= Aldebaran (rocket) =

Rocket

Aldebaran logo

Aldebaran is a proposed air-launched microsatellite launch vehicle testbed studied by CDTI, CNES and DLR for a future launcher capable of lifting up to 300 kg into Low Earth Orbit.

==Development==
The project began in 2007 to develop a microsatellite launch vehicle for Europe. Current launch vehicles Ariane 5, Soyuz and Vega are able to cover all commercial missions, except small (300 kg) and nano (50 kg) satellites. Aldebaran is supposed to help by developing means of filling that gap which is especially important due to progressing miniaturization of satellites and the success of numerous science and defense experiments based on microsats.

Microsatellite launcher became an interest because of numerous successful technology experiences based on microsats, for science or defense with gradual increase in instrument performance with constant improvement of quality to price ratio. Rebirth of interest for constellations (like Orbcomm) and formation flying, with increasing number of operational applications accessible: communications, intelligence gathering, early warning, space surveillance, different type of observation, etc. New evidence of the vulnerability of the big space systems and an increasing interest for the "responsive space" approach in the US and other countries (China, etc.), which prefer small size in order to reduce global costs et delays, and facilitate the implementation of new technologies.

Provided material »

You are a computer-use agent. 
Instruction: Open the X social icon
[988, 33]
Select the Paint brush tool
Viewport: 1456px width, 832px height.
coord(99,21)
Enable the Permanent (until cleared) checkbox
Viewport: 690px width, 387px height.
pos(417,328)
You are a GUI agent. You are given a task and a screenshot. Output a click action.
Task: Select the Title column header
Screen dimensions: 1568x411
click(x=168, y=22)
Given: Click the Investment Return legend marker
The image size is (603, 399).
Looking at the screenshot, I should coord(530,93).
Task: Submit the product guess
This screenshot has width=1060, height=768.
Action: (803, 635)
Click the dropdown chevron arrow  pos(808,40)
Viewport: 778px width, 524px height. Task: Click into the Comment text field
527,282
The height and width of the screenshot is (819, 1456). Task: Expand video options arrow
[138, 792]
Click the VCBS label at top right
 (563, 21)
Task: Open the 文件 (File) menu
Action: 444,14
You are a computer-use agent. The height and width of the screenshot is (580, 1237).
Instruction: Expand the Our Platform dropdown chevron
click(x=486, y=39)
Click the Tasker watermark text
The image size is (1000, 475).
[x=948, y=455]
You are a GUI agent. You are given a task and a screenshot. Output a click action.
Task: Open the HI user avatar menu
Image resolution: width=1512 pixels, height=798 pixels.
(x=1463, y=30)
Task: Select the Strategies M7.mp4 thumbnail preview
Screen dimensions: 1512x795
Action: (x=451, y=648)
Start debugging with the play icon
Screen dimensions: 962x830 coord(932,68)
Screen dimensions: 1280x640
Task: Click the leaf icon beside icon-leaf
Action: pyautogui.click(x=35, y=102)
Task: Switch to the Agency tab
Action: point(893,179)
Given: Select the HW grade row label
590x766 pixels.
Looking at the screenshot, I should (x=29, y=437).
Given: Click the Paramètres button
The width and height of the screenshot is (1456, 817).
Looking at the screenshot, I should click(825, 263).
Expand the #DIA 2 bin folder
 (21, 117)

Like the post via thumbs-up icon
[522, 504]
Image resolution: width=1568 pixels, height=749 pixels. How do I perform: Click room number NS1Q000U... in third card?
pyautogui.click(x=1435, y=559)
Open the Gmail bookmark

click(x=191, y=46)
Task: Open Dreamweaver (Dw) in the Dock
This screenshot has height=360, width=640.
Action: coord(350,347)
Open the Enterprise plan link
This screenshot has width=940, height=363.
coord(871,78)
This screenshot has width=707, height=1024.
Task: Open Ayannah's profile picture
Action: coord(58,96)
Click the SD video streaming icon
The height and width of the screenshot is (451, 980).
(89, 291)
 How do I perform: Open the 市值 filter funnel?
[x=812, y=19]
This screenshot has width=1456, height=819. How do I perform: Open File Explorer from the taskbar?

Prompt A » According to the Aldebaran rocket article, which three organizations studied the launch vehicle?
Prompt B » Update the passage of the Aldebaran rocket article between "Aldebaran is a" and "based on microsats.", inclusive, by replacing "Low Earth Orbit" with "LEO".

Output A » CDTI, CNES and DLR.

Output B »
Aldebaran is a proposed air-launched microsatellite launch vehicle testbed studied by CDTI, CNES and DLR for a future launcher capable of lifting up to 300 kg into LEO.

==Development==
The project began in 2007 to develop a microsatellite launch vehicle for Europe. Current launch vehicles Ariane 5, Soyuz and Vega are able to cover all commercial missions, except small (300 kg) and nano (50 kg) satellites. Aldebaran is supposed to help by developing means of filling that gap which is especially important due to progressing miniaturization of satellites and the success of numerous science and defense experiments based on microsats.